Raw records

────────────────

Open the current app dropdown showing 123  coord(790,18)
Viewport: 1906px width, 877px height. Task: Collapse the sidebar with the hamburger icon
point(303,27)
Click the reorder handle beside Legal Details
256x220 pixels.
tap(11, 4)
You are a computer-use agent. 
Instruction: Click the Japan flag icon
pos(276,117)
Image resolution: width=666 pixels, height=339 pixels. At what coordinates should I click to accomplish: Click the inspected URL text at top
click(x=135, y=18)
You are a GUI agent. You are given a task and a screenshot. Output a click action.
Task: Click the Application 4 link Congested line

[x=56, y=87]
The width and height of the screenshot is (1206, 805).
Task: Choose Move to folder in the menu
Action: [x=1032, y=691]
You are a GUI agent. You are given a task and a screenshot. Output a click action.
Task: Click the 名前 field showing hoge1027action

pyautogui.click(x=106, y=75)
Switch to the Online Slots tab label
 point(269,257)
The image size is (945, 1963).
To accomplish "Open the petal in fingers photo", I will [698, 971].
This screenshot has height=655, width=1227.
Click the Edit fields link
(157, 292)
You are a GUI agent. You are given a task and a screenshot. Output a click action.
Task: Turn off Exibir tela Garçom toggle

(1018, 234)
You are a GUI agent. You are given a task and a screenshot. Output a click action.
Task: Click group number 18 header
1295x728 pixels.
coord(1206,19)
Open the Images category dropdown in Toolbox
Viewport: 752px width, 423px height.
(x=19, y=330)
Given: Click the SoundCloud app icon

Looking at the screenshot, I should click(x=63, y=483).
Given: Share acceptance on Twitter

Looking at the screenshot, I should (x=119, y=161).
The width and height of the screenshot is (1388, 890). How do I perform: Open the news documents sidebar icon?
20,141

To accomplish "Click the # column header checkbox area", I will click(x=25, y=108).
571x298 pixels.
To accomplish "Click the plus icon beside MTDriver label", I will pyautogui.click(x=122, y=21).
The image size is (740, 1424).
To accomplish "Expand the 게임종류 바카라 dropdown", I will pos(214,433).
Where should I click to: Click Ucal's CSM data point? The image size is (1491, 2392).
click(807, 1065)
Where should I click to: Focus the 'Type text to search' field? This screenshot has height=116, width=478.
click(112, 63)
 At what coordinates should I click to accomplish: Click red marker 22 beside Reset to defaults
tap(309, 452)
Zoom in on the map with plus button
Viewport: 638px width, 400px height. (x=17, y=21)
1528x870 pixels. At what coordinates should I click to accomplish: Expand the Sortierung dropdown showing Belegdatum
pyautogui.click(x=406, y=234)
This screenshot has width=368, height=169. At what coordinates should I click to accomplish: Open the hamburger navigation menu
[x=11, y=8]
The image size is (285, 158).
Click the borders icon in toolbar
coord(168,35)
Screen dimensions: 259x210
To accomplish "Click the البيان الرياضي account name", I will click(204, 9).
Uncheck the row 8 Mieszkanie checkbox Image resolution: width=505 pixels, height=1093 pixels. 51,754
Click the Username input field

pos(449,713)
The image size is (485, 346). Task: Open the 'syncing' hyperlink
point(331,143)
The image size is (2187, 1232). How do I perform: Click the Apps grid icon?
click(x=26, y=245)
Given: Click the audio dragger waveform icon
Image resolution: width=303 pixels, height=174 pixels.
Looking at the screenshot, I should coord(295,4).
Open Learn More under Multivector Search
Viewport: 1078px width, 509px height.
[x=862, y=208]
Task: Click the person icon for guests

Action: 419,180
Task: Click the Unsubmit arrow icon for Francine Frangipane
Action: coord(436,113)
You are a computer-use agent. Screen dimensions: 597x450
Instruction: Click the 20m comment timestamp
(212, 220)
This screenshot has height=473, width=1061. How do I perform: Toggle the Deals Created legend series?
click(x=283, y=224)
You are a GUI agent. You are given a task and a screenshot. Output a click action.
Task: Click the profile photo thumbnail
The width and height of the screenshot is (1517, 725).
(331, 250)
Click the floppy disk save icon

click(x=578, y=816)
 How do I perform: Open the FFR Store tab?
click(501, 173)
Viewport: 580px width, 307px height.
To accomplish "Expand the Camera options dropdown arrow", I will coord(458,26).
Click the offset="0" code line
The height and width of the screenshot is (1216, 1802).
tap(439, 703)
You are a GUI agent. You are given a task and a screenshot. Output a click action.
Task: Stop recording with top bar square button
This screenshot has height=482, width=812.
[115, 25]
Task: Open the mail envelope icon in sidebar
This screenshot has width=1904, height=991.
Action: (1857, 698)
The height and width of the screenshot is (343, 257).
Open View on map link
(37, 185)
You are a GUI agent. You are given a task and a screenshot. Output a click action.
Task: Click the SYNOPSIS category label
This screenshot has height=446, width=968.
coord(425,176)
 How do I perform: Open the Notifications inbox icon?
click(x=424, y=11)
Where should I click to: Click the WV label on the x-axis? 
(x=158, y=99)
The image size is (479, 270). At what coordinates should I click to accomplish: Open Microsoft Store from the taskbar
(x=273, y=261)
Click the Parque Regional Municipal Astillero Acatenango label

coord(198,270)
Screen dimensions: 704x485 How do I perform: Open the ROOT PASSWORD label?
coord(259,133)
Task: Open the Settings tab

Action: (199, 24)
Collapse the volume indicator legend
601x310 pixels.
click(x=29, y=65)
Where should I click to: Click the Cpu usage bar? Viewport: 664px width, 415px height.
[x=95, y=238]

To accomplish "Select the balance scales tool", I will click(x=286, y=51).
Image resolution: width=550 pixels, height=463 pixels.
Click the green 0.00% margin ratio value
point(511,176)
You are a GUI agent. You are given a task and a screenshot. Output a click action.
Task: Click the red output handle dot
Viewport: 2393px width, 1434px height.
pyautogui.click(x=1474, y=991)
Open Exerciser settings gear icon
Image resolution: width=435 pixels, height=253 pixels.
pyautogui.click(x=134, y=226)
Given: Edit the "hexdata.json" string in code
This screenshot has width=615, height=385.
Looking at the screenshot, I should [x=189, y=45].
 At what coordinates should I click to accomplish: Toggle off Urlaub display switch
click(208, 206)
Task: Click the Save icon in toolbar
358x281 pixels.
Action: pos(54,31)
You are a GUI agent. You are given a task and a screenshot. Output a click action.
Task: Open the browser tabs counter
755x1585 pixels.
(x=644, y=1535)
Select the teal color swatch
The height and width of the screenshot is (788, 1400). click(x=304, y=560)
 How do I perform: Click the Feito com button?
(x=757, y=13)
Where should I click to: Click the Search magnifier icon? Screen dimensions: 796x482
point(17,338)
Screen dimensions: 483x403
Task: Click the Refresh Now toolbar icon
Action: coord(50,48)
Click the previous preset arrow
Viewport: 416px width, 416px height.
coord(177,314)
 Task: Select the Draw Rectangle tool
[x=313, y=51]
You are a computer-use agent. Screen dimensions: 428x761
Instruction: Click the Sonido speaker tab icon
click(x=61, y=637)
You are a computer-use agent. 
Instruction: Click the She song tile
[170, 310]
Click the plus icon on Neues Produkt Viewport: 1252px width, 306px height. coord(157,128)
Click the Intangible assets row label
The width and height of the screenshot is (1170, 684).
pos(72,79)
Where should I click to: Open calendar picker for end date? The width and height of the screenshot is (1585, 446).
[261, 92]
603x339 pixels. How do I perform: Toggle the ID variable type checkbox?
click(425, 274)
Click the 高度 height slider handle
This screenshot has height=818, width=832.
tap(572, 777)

────────────────

Given instruction: Copy out every one of the records above, word for word, with nothing changed.

Answer to the problem:
Open the current app dropdown showing 123  coord(790,18)
Viewport: 1906px width, 877px height. Task: Collapse the sidebar with the hamburger icon
point(303,27)
Click the reorder handle beside Legal Details
256x220 pixels.
tap(11, 4)
You are a computer-use agent. 
Instruction: Click the Japan flag icon
pos(276,117)
Image resolution: width=666 pixels, height=339 pixels. At what coordinates should I click to accomplish: Click the inspected URL text at top
click(x=135, y=18)
You are a GUI agent. You are given a task and a screenshot. Output a click action.
Task: Click the Application 4 link Congested line

[x=56, y=87]
The width and height of the screenshot is (1206, 805).
Task: Choose Move to folder in the menu
Action: [x=1032, y=691]
You are a GUI agent. You are given a task and a screenshot. Output a click action.
Task: Click the 名前 field showing hoge1027action

pyautogui.click(x=106, y=75)
Switch to the Online Slots tab label
 point(269,257)
The image size is (945, 1963).
To accomplish "Open the petal in fingers photo", I will [698, 971].
This screenshot has height=655, width=1227.
Click the Edit fields link
(157, 292)
You are a GUI agent. You are given a task and a screenshot. Output a click action.
Task: Turn off Exibir tela Garçom toggle

(1018, 234)
You are a GUI agent. You are given a task and a screenshot. Output a click action.
Task: Click group number 18 header
1295x728 pixels.
coord(1206,19)
Open the Images category dropdown in Toolbox
Viewport: 752px width, 423px height.
(x=19, y=330)
Given: Click the SoundCloud app icon

Looking at the screenshot, I should click(x=63, y=483).
Given: Share acceptance on Twitter

Looking at the screenshot, I should (x=119, y=161).
The width and height of the screenshot is (1388, 890). How do I perform: Open the news documents sidebar icon?
20,141

To accomplish "Click the # column header checkbox area", I will click(x=25, y=108).
571x298 pixels.
To accomplish "Click the plus icon beside MTDriver label", I will pyautogui.click(x=122, y=21).
The image size is (740, 1424).
To accomplish "Expand the 게임종류 바카라 dropdown", I will pos(214,433).
Where should I click to: Click Ucal's CSM data point? The image size is (1491, 2392).
click(807, 1065)
Where should I click to: Focus the 'Type text to search' field? This screenshot has height=116, width=478.
click(112, 63)
 At what coordinates should I click to accomplish: Click red marker 22 beside Reset to defaults
tap(309, 452)
Zoom in on the map with plus button
Viewport: 638px width, 400px height. (x=17, y=21)
1528x870 pixels. At what coordinates should I click to accomplish: Expand the Sortierung dropdown showing Belegdatum
pyautogui.click(x=406, y=234)
This screenshot has width=368, height=169. At what coordinates should I click to accomplish: Open the hamburger navigation menu
[x=11, y=8]
The image size is (285, 158).
Click the borders icon in toolbar
coord(168,35)
Screen dimensions: 259x210
To accomplish "Click the البيان الرياضي account name", I will click(204, 9).
Uncheck the row 8 Mieszkanie checkbox Image resolution: width=505 pixels, height=1093 pixels. 51,754
Click the Username input field

pos(449,713)
The image size is (485, 346). Task: Open the 'syncing' hyperlink
point(331,143)
The image size is (2187, 1232). How do I perform: Click the Apps grid icon?
click(x=26, y=245)
Given: Click the audio dragger waveform icon
Image resolution: width=303 pixels, height=174 pixels.
Looking at the screenshot, I should coord(295,4).
Open Learn More under Multivector Search
Viewport: 1078px width, 509px height.
[x=862, y=208]
Task: Click the person icon for guests

Action: 419,180
Task: Click the Unsubmit arrow icon for Francine Frangipane
Action: coord(436,113)
You are a computer-use agent. Screen dimensions: 597x450
Instruction: Click the 20m comment timestamp
(212, 220)
This screenshot has height=473, width=1061. How do I perform: Toggle the Deals Created legend series?
click(x=283, y=224)
You are a GUI agent. You are given a task and a screenshot. Output a click action.
Task: Click the profile photo thumbnail
The width and height of the screenshot is (1517, 725).
(331, 250)
Click the floppy disk save icon

click(x=578, y=816)
 How do I perform: Open the FFR Store tab?
click(501, 173)
Viewport: 580px width, 307px height.
To accomplish "Expand the Camera options dropdown arrow", I will coord(458,26).
Click the offset="0" code line
The height and width of the screenshot is (1216, 1802).
tap(439, 703)
You are a GUI agent. You are given a task and a screenshot. Output a click action.
Task: Stop recording with top bar square button
This screenshot has height=482, width=812.
[115, 25]
Task: Open the mail envelope icon in sidebar
This screenshot has width=1904, height=991.
Action: (1857, 698)
The height and width of the screenshot is (343, 257).
Open View on map link
(37, 185)
You are a GUI agent. You are given a task and a screenshot. Output a click action.
Task: Click the SYNOPSIS category label
This screenshot has height=446, width=968.
coord(425,176)
 How do I perform: Open the Notifications inbox icon?
click(x=424, y=11)
Where should I click to: Click the WV label on the x-axis? 
(x=158, y=99)
The image size is (479, 270). At what coordinates should I click to accomplish: Open Microsoft Store from the taskbar
(x=273, y=261)
Click the Parque Regional Municipal Astillero Acatenango label

coord(198,270)
Screen dimensions: 704x485 How do I perform: Open the ROOT PASSWORD label?
coord(259,133)
Task: Open the Settings tab

Action: (199, 24)
Collapse the volume indicator legend
601x310 pixels.
click(x=29, y=65)
Where should I click to: Click the Cpu usage bar? Viewport: 664px width, 415px height.
[x=95, y=238]

To accomplish "Select the balance scales tool", I will click(x=286, y=51).
Image resolution: width=550 pixels, height=463 pixels.
Click the green 0.00% margin ratio value
point(511,176)
You are a GUI agent. You are given a task and a screenshot. Output a click action.
Task: Click the red output handle dot
Viewport: 2393px width, 1434px height.
pyautogui.click(x=1474, y=991)
Open Exerciser settings gear icon
Image resolution: width=435 pixels, height=253 pixels.
pyautogui.click(x=134, y=226)
Given: Edit the "hexdata.json" string in code
This screenshot has width=615, height=385.
Looking at the screenshot, I should [x=189, y=45].
 At what coordinates should I click to accomplish: Toggle off Urlaub display switch
click(208, 206)
Task: Click the Save icon in toolbar
358x281 pixels.
Action: pos(54,31)
You are a GUI agent. You are given a task and a screenshot. Output a click action.
Task: Open the browser tabs counter
755x1585 pixels.
(x=644, y=1535)
Select the teal color swatch
The height and width of the screenshot is (788, 1400). click(x=304, y=560)
 How do I perform: Click the Feito com button?
(x=757, y=13)
Where should I click to: Click the Search magnifier icon? Screen dimensions: 796x482
point(17,338)
Screen dimensions: 483x403
Task: Click the Refresh Now toolbar icon
Action: coord(50,48)
Click the previous preset arrow
Viewport: 416px width, 416px height.
coord(177,314)
 Task: Select the Draw Rectangle tool
[x=313, y=51]
You are a computer-use agent. Screen dimensions: 428x761
Instruction: Click the Sonido speaker tab icon
click(x=61, y=637)
You are a computer-use agent. 
Instruction: Click the She song tile
[170, 310]
Click the plus icon on Neues Produkt Viewport: 1252px width, 306px height. coord(157,128)
Click the Intangible assets row label
The width and height of the screenshot is (1170, 684).
pos(72,79)
Where should I click to: Open calendar picker for end date? The width and height of the screenshot is (1585, 446).
[261, 92]
603x339 pixels. How do I perform: Toggle the ID variable type checkbox?
click(425, 274)
Click the 高度 height slider handle
This screenshot has height=818, width=832.
tap(572, 777)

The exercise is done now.